Sunday, 19 June 2022

An Overview of ASVspoof Challenge - A Community Led Effort towards Voice Spoofing Detection Research

Dr. Bhusan Chettri earned his PhD in AI and Speech Technology from Queen Mary University of London. His research focussed on analysis and design of voice spoofing detection using machine learning and AI. In this article Bhusan Chettri gives an insight on ASVspoof following his experience as a participant in two consecutive ASVspoof challenges held in 2017 and 2019 edition. See this for related publications and this for his PhD research work.

It is well acknowledged how vulnerable today’s Automatic Speaker Verification (ASV) systems, trained on vast amount of speech data using complex deep learning algorithms, are. To address the issue, the ASV community came up with the idea of promoting the research in spoofing detection by providing common evaluation protocols (which enables fair comparison of research findings), free spoofing datasets by organising a bi-annual research challenge so called automatic speaker verification and spoofing countermeasures ASVspoof challenge. See the official website for further details here.

ASVspoof is an ASV community driven effort promoting research in developing anti-spoofing algorithms for secure voice biometrics. A number of independent research studies had confirmed the vulnerability of voice biometrics to spoofing attacks, before the ASVspoof series began in 2015. However, these studies were mostly performed on small in-house datasets comprising limited speakers and spoofing attack conditions. Therefore, research results were hard to reproduce and understanding the true generalisability of the reported anti-spoofing solutions in unseen attack conditions was difficult. The main motivation of the ASVspoof series was to overcome these issues by organizing open spoofing challenge evaluations, promoting awareness of the problem, making publicly available spoofing corpora comprising sufficiently varying attack conditions with standard evaluation protocols, and further ensuring transparent research leading to reproducible results.
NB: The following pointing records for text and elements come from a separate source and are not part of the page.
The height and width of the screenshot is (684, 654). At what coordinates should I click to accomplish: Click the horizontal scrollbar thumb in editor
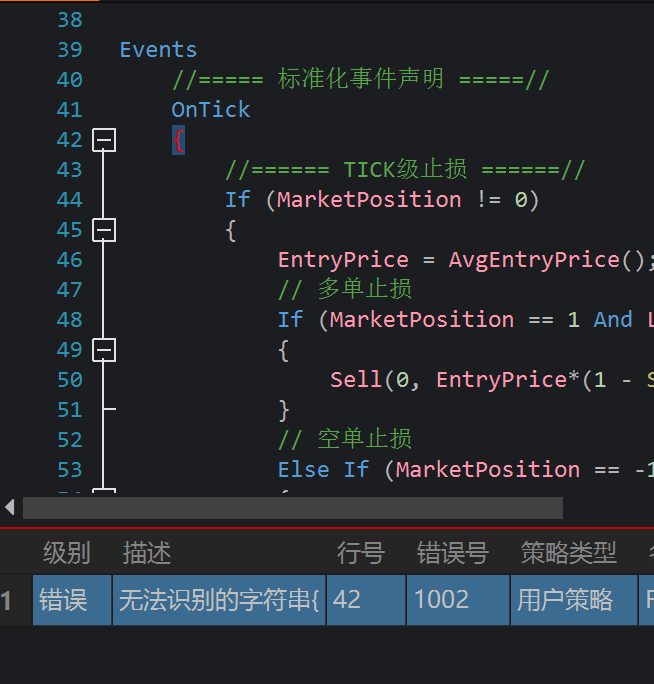click(292, 508)
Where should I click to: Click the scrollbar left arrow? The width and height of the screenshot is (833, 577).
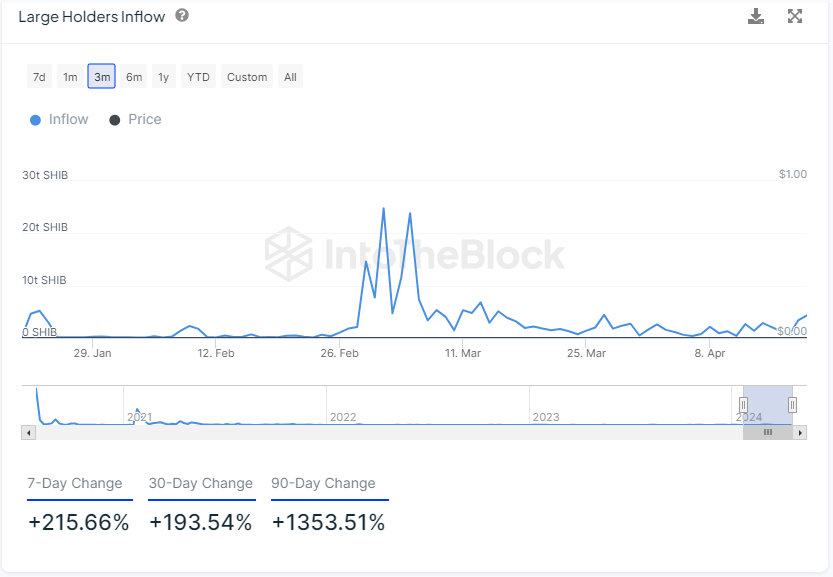point(28,432)
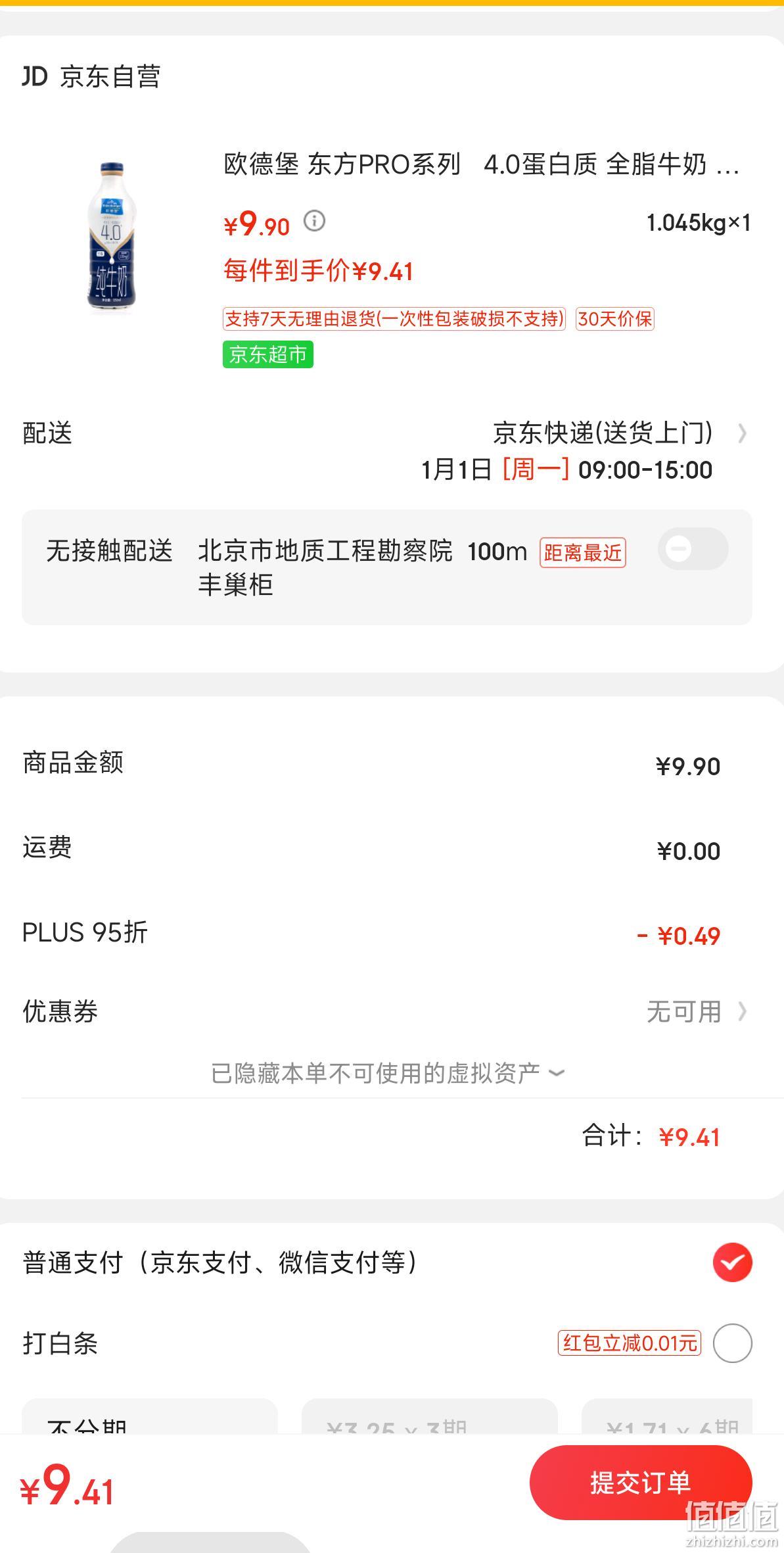Open 优惠券 coupon chevron
Image resolution: width=784 pixels, height=1553 pixels.
pos(742,1011)
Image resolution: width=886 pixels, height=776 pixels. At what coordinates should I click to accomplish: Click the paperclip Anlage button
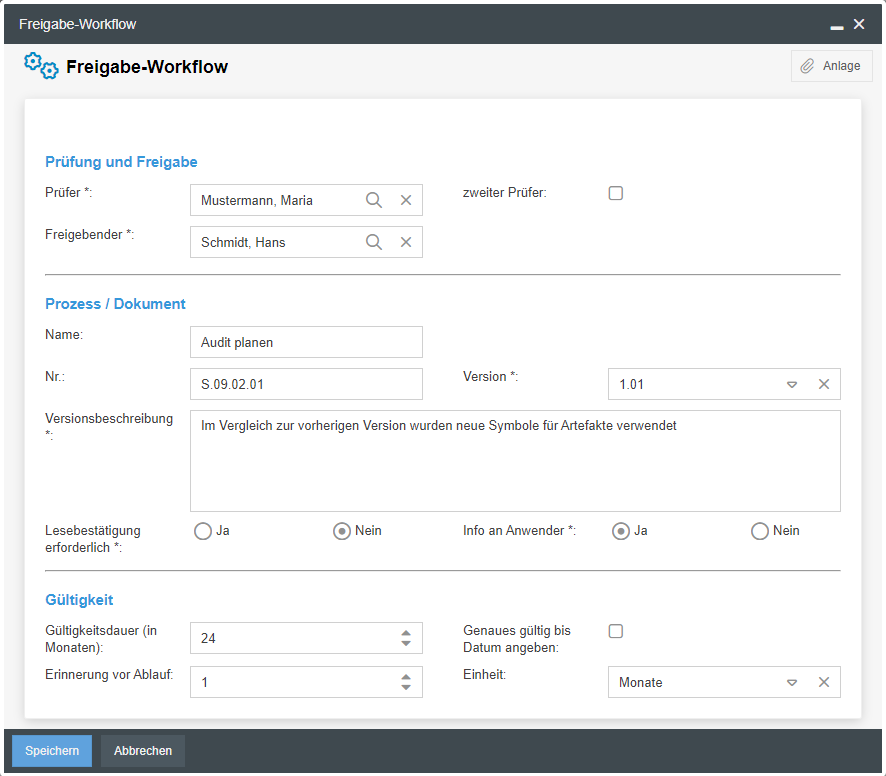coord(831,66)
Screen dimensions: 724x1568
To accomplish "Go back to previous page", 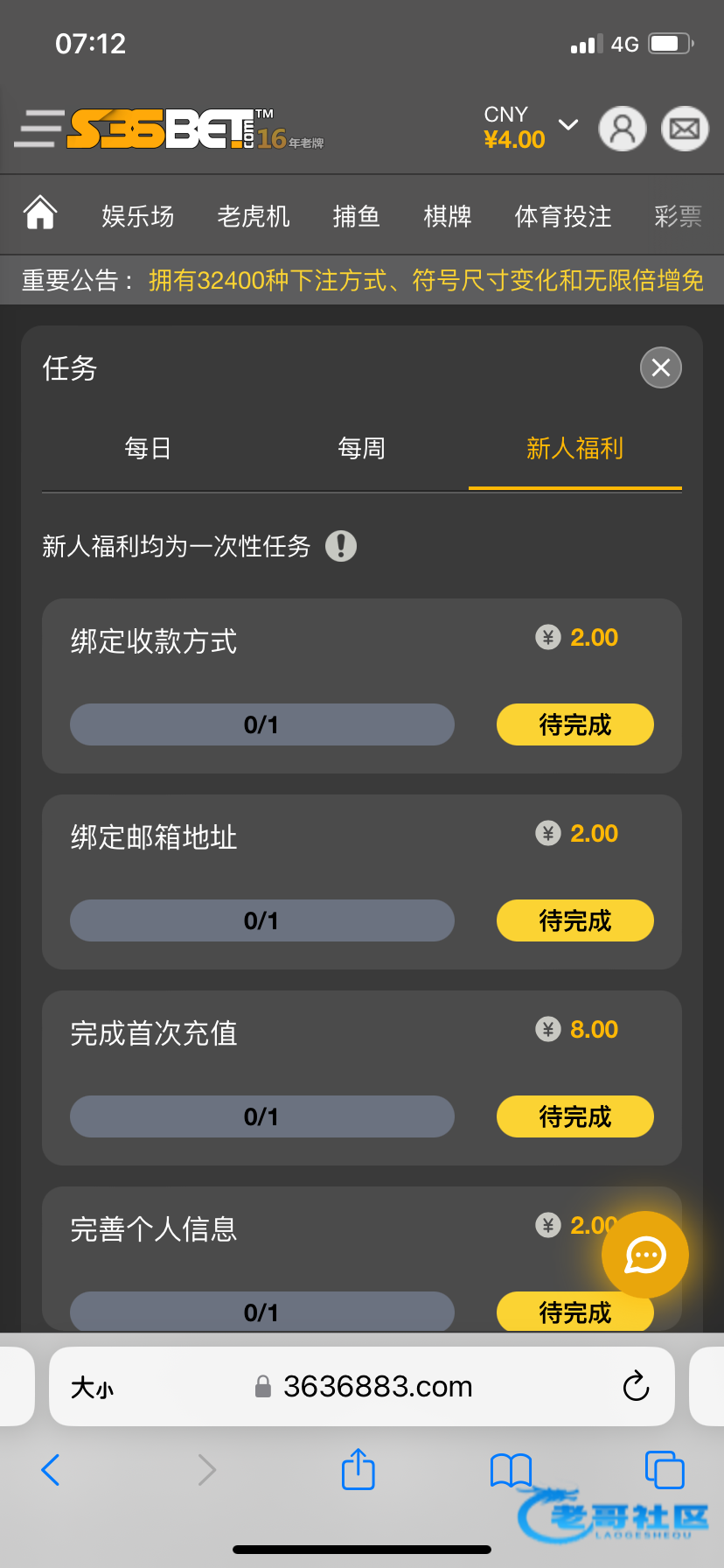I will point(51,1469).
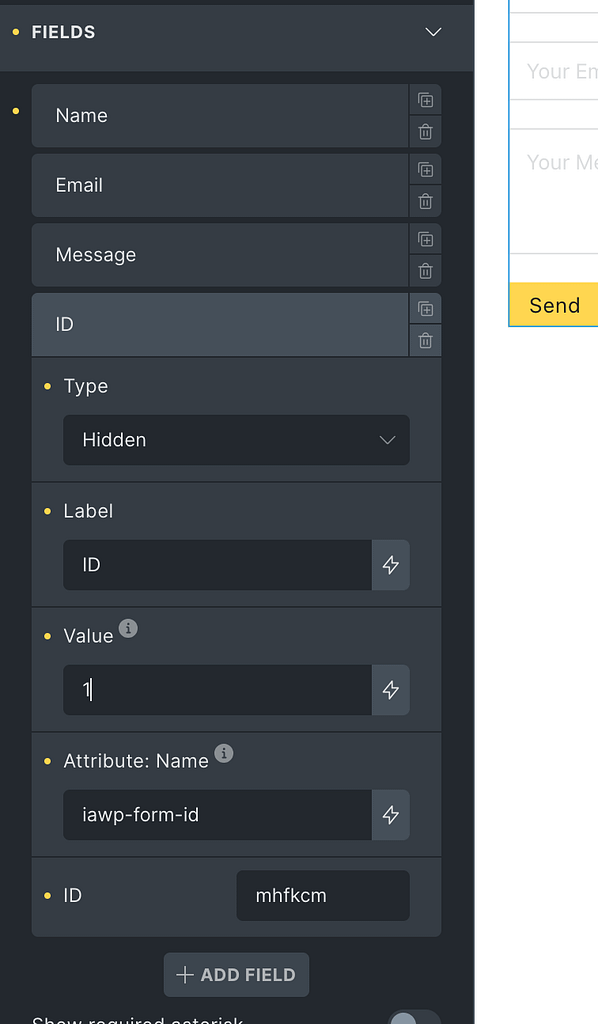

The first ASVspoof challenge held in 2015 focused on the detection of artificial speech generated using either speech synthesis (TTS) or voice conversion (VC) algorithms in a text-independent setting. Clean speech recorded using high quality microphones was used as bonafide speech and seven VC and three TTS algorithms were used to produce spoofed speech. The second edition of the ASVspoof challenge held in 2017 focussed on text-dependent replay spoofing attack detection. The 2019 edition, ASVspoof 2019, combined both TTS, VC and replay attacks together, using advanced state-of-the art spoofing algorithms and methods to generate spoofed speech samples. The recent edition held in 2021, ASVspoof 2021 used both LA and PA attacks but this edition also added a new track: Audio Fake Detection challenge. In the 2021 edition, the training and development data were not provided to the challenge participants. They were required to use the ASVspoof 2019 edition training and development datasets to train and tune their anti-spoofing systems. This edition only provided the fresh new evaluation set to evaluate the models.

One key observation that is worth noting from the three ASVspoof challenges is the paradigm shift in the use of modelling approaches for spoofing detection. Gaussian mixture models (GMMs), which is a generative model, were popular during the first ASVspoof challenge in 2015 as evident from the winning system of this challenge which is a GMM-based system. However, the 2017 and 2019 spoofing challenges were mostly dominated by data-driven discriminatively trained deep models. The main task, however, in all the three editions of the ASVspoof challenge was to build a standalone countermeasure model (anti-spoofing algorithm) that determines if a given speech recording is bonafide or a fake recording (spoofed). As for the performance evaluation, the equal error rate (EER) was used as a primary metric in the 2015 and 2017 edition. As for the 2019 edition, a recently introduced tandem detection cost function (t-DCF) metric [Kinnunen et al., 2018] was used as a primary metric and EER as the secondary metric.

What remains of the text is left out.